Under this line are the records; repeat exactly the lines starting at the one containing "Instruction: Open the stanleyaccess.com link" and ending at the one containing "Task: Select current page 1 button", omitting pictures.

= Beginning of Section =

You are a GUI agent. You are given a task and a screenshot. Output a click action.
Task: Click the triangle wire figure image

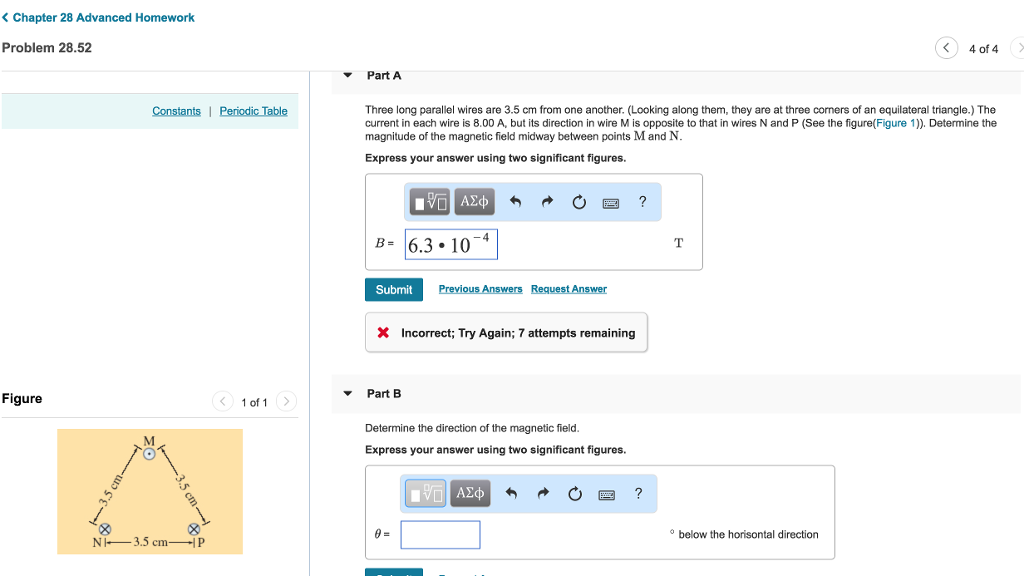[150, 491]
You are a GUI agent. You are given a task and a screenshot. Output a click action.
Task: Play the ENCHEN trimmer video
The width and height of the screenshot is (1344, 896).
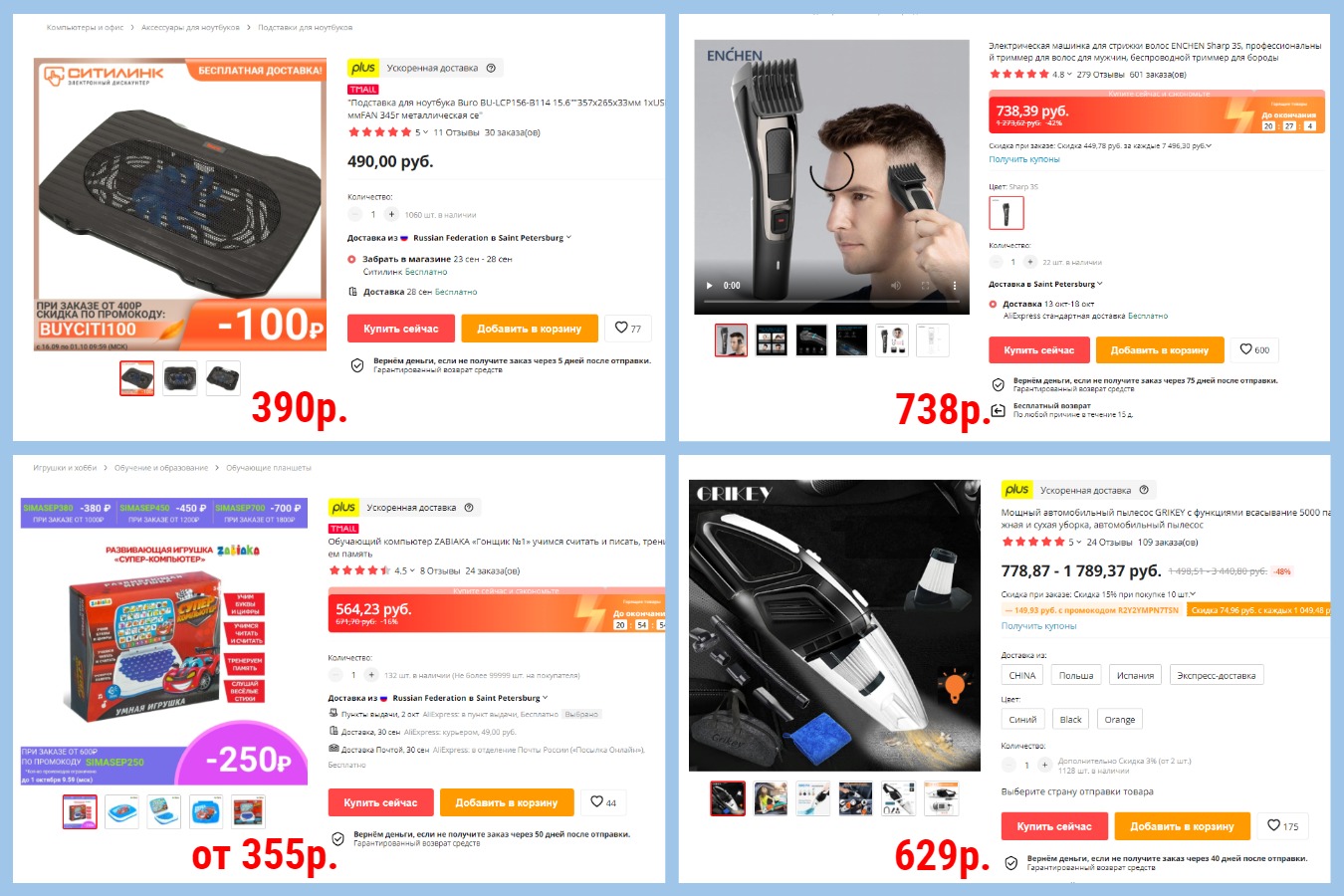[x=710, y=286]
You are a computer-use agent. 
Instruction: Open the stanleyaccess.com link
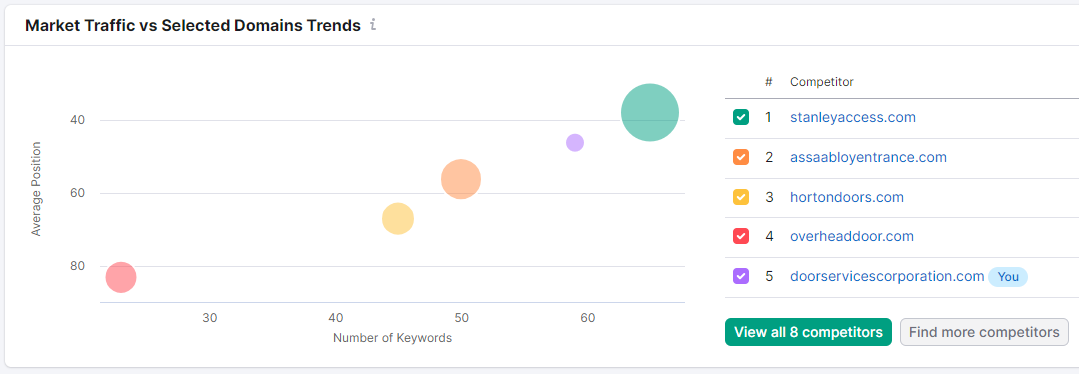(x=853, y=117)
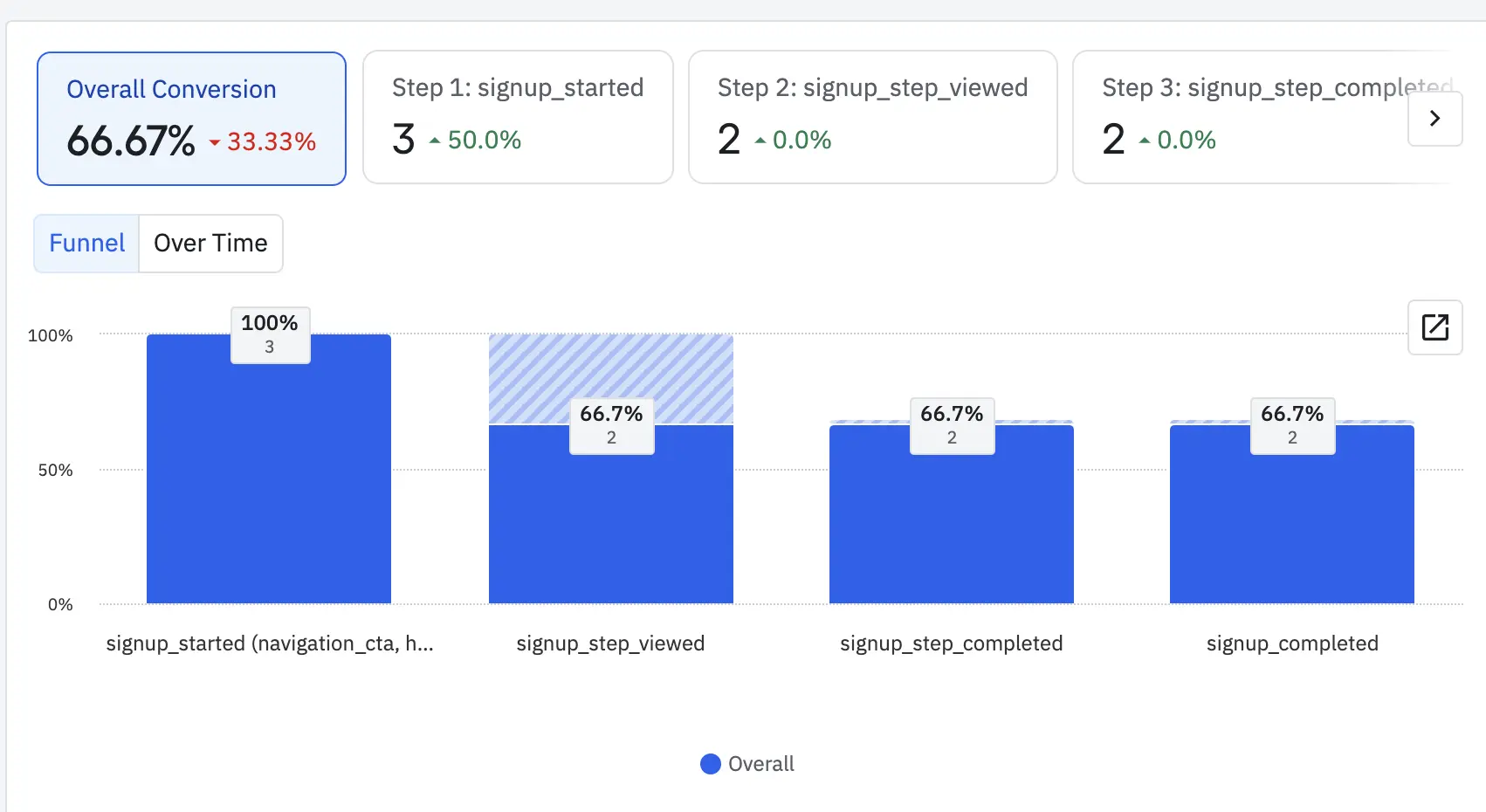Viewport: 1486px width, 812px height.
Task: Click the signup_step_completed bar
Action: point(952,524)
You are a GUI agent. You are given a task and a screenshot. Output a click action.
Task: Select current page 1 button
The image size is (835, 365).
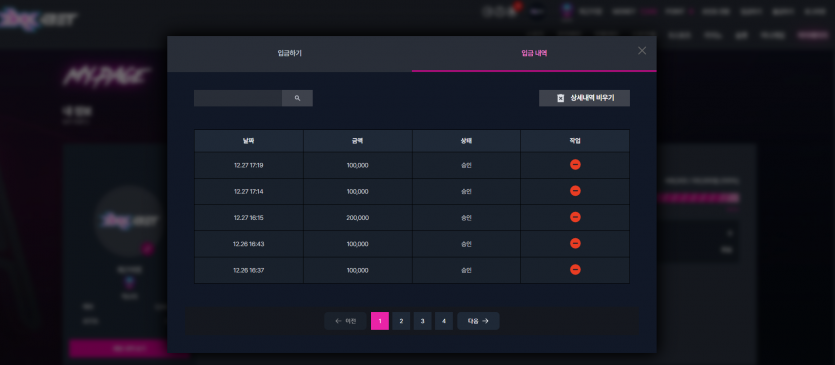[380, 321]
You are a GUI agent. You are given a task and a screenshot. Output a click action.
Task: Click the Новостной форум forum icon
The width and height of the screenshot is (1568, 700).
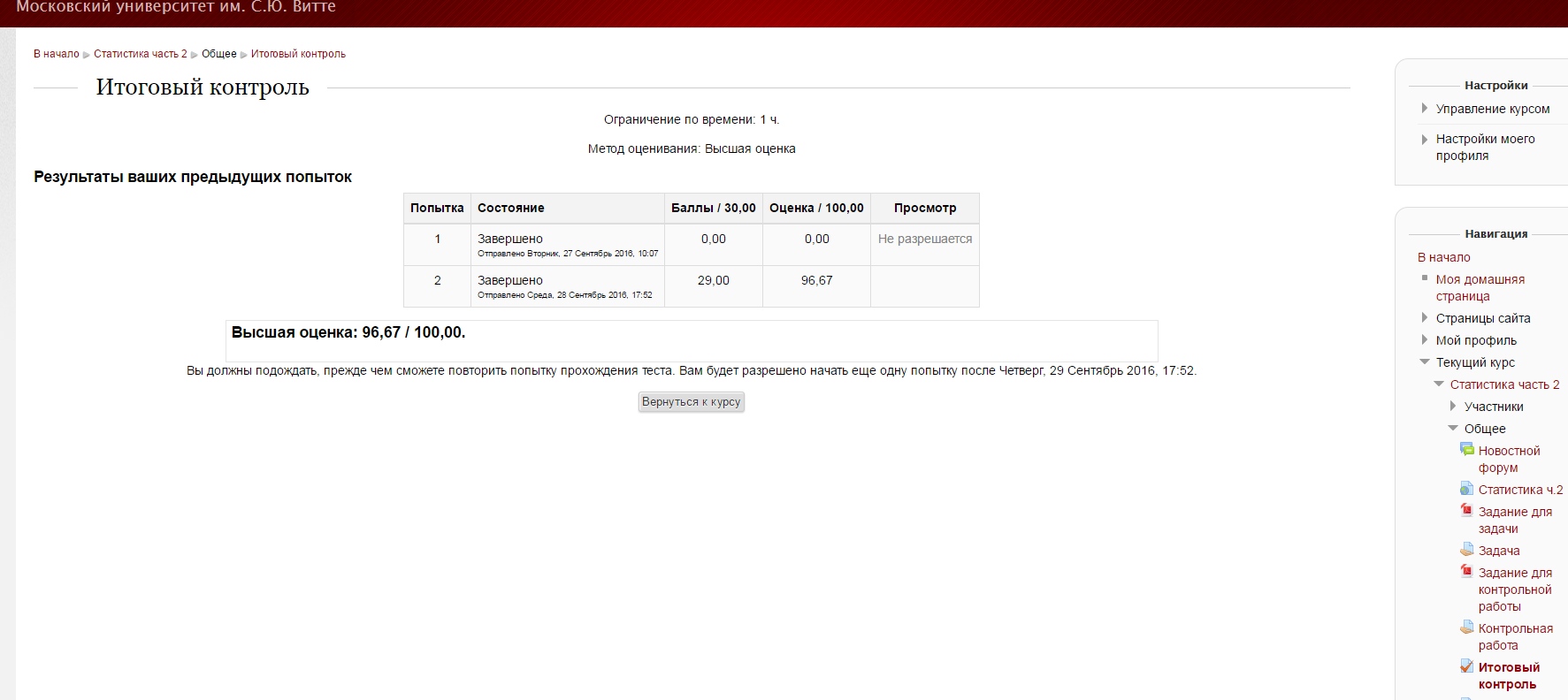1467,450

= End of Section =

* Solution to the problem:
Instruction: Open the stanleyaccess.com link
(x=853, y=117)
Viewport: 1486px width, 812px height.
Task: Click the signup_step_completed bar
Action: point(952,524)
You are a GUI agent. You are given a task and a screenshot. Output a click action.
Task: Select current page 1 button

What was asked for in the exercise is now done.